Impacts of atmospheric CO2 concentrations and soil water on the population dynamics, fecundity and development of the bird cherry-oat aphidRhopalosiphum padi

Abstract

The impacts of elevated CO2 and soil water on the population dynamics, adult fecundity and nymphal period of the bird cherry-oat aphidRhopalsiphum padi (Linnaeus) were evaluated in three experiments: (i)Combined effects of CO 2 and soil water on aphid populations. Spring wheat was grown in pots at three CO2 concentrations (350, 550 and 700 ppm) and three soil water levels (40%, 60% and 80% of field water capacity, FWC) in field open-top chambers (OTC) and infested with the bird cherry-oat aphid. Aphid population dynamics were recorded throughout the growing season; at the same time, adult fecundity and duration of the nymphal period were recorded. Chemical composition of spring wheat leaves was also analyzed. (ii)Indirect effects of CO 2 concentrations and soil water on aphid adult fecundity and nymphal period. The experiment was conducted with the leaf discs method in the laboratory. Aphids were reared on leaf discs excised from the treated wheat in OTC with different CO2 and soil water levels. (iii)Direct effects of CO 2 concentrations on aphid adult fecundity and nymphal period. Aphids were reared on leaf discs excised from the wheat grown under natural conditions. The experiment was conducted with the leaf disc method in OTC with the three CO2 concentrations. It was found that the direct effect of CO2 concentration on aphid population parameters was minor. CO2 and soil water affected aphid population indirectly through their effects on wheat characteristics. The aphid population under 550 ppm CO2 was far larger than the one under 350 ppm CO2, whereas the population under 700 ppm CO2 was slightly higher than that under 550 ppm CO2. The largest aphid population was obtained with the 60% soil water treatment, regardless of CO2 treatment. The effects of CO2 concentration on aphid population were, however, not significantly correlated with soil water level. Adult fecundity increased with CO2 concentration, the highest fecundity being achieved under 60% FWC treatments.

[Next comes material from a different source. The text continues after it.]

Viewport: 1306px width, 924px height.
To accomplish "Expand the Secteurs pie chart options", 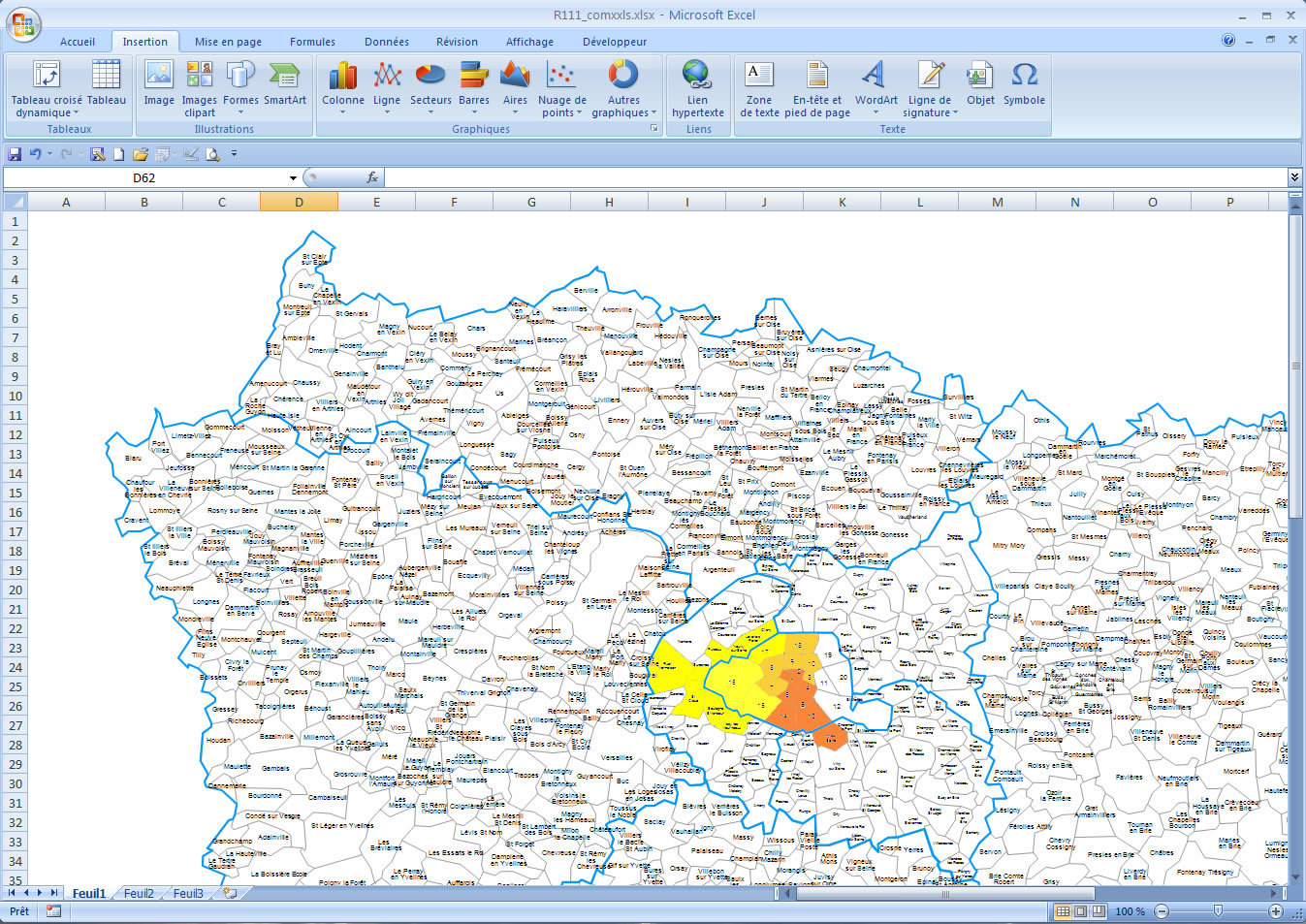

The nymphal period was not affected by CO2 concentration. The shortest period occurred under 60% FWC. Atmospheric CO2 and soil water had significant effects on the chemical composition of the wheat leaves. Aphid population size was positively correlated with leaf water content, concentrations of soluble proteins, soluble carbohydrates and starch, and negatively correlated with DIMBOA and tannins concentrations.